**Task instructions**
Among the entries below, extract exactly the lines that run from the one with "Freizeitpark Serengeti-Park Gutschein" through the one with "Tropical Islands Gutschein (792, 1185)", both ends included.

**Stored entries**
__________

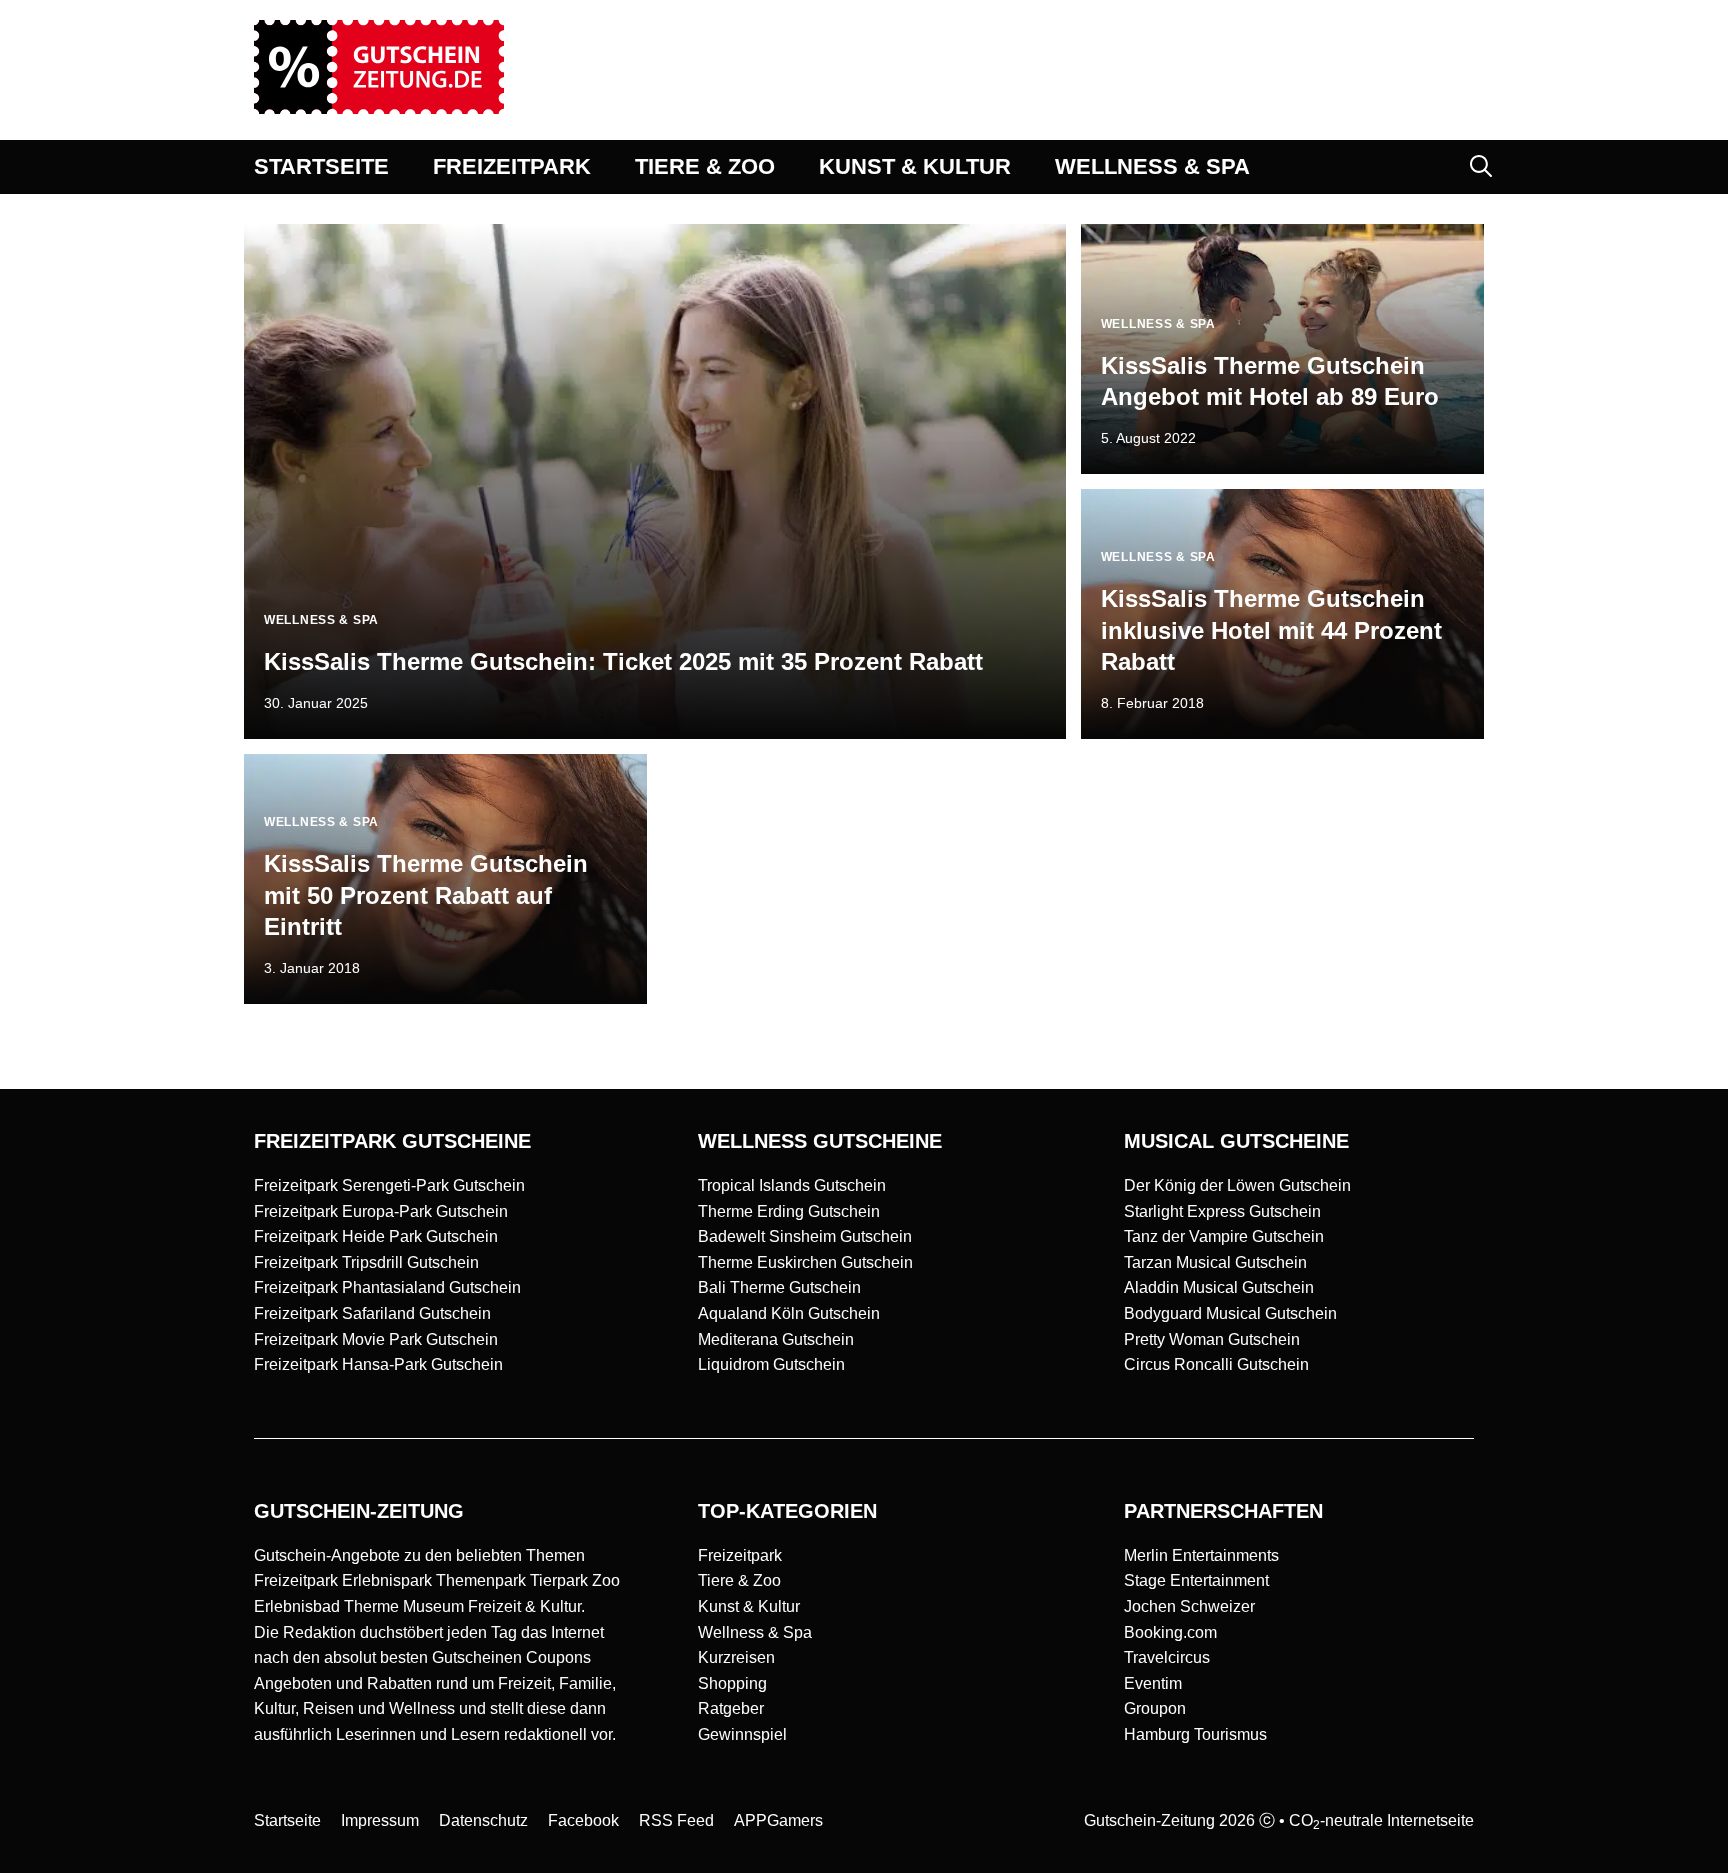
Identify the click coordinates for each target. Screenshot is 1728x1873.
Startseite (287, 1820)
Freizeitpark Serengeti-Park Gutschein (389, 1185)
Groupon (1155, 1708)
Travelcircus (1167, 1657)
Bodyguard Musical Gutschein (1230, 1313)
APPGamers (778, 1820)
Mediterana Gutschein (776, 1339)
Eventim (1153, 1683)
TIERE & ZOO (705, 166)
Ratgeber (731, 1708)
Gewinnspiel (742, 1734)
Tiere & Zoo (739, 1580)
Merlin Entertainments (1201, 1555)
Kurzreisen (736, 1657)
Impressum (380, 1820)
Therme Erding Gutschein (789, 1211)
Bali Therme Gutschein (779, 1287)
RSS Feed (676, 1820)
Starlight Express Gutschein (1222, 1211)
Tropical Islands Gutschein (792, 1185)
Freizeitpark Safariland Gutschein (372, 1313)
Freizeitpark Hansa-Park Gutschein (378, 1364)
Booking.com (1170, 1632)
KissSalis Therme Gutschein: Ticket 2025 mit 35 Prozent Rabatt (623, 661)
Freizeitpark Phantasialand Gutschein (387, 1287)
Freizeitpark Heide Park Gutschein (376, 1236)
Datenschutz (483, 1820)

__________

**Exercise answer**
Freizeitpark Serengeti-Park Gutschein (389, 1185)
Groupon (1155, 1708)
Travelcircus (1167, 1657)
Bodyguard Musical Gutschein (1230, 1313)
APPGamers (778, 1820)
Mediterana Gutschein (776, 1339)
Eventim (1153, 1683)
TIERE & ZOO (705, 166)
Ratgeber (731, 1708)
Gewinnspiel (742, 1734)
Tiere & Zoo (739, 1580)
Merlin Entertainments (1201, 1555)
Kurzreisen (736, 1657)
Impressum (380, 1820)
Therme Erding Gutschein (789, 1211)
Bali Therme Gutschein (779, 1287)
RSS Feed (676, 1820)
Starlight Express Gutschein (1222, 1211)
Tropical Islands Gutschein (792, 1185)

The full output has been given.